▸ **Exercise**
In the records below, find the line with "Task: Open the 'Історія обстежень' tab" and repeat it and every line after it, exactly, without any pictures.

(Stored records)

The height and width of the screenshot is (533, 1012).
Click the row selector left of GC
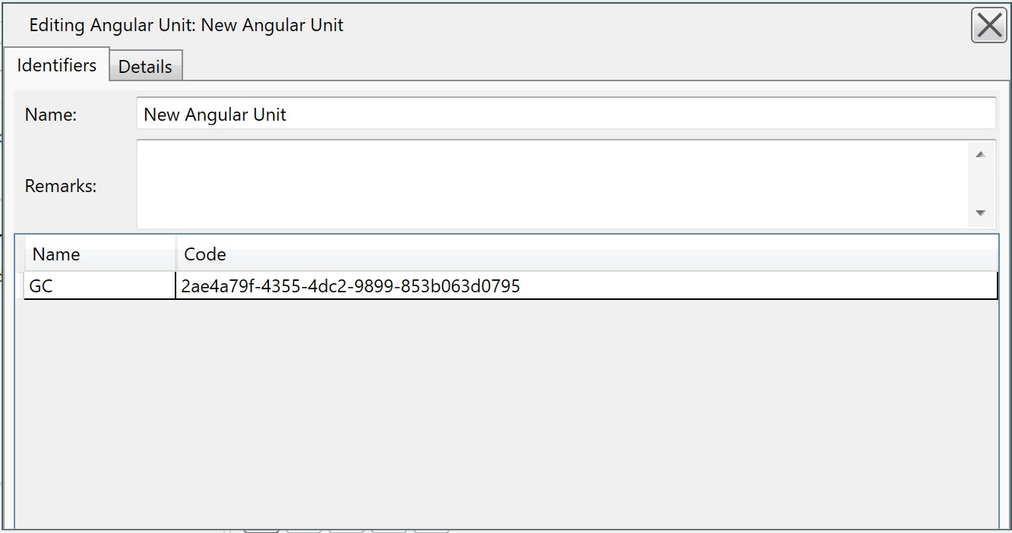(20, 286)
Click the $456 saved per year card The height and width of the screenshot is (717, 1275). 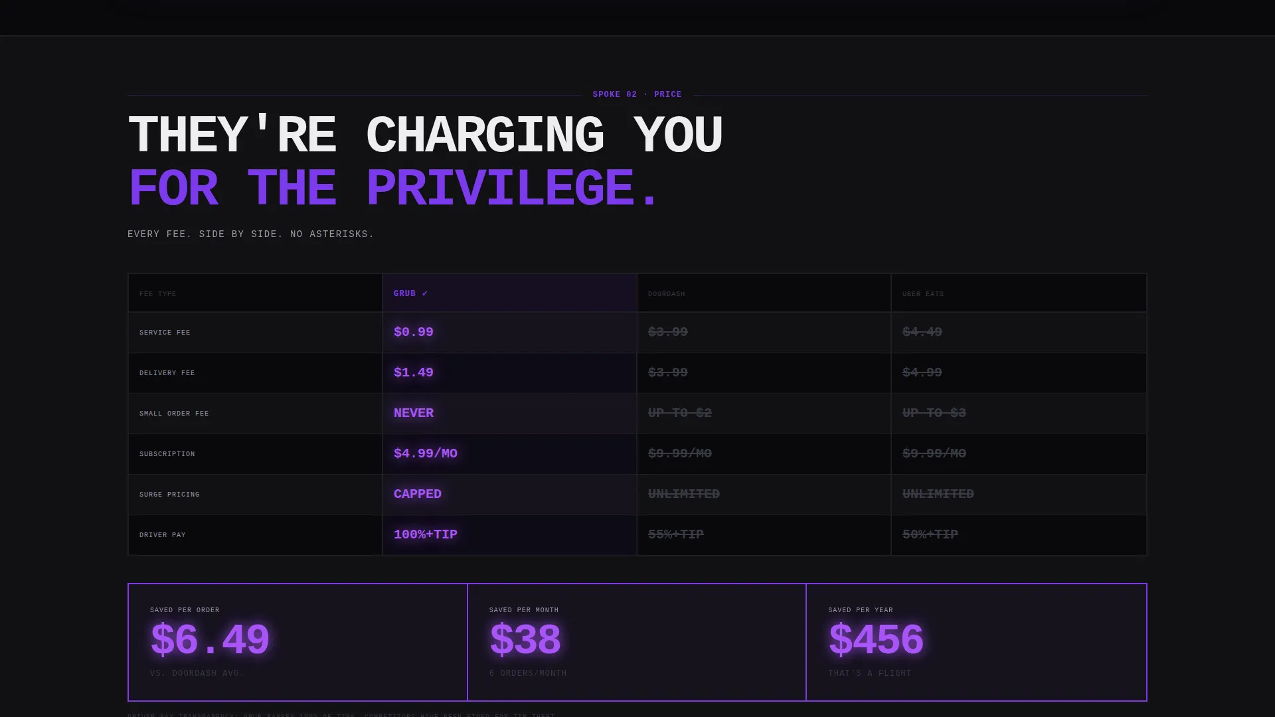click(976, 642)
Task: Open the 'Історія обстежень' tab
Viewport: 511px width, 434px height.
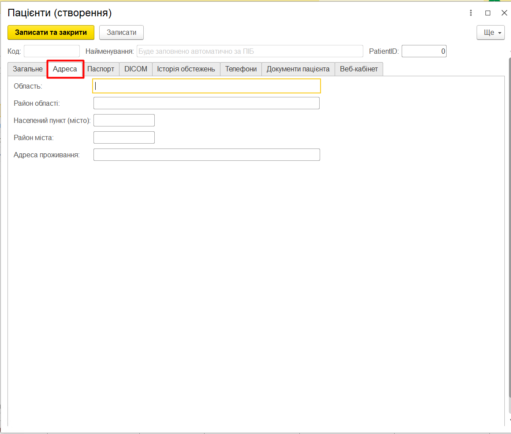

▸ **Result**
Task: Open the 'Історія обстежень' tab
Viewport: 511px width, 434px height.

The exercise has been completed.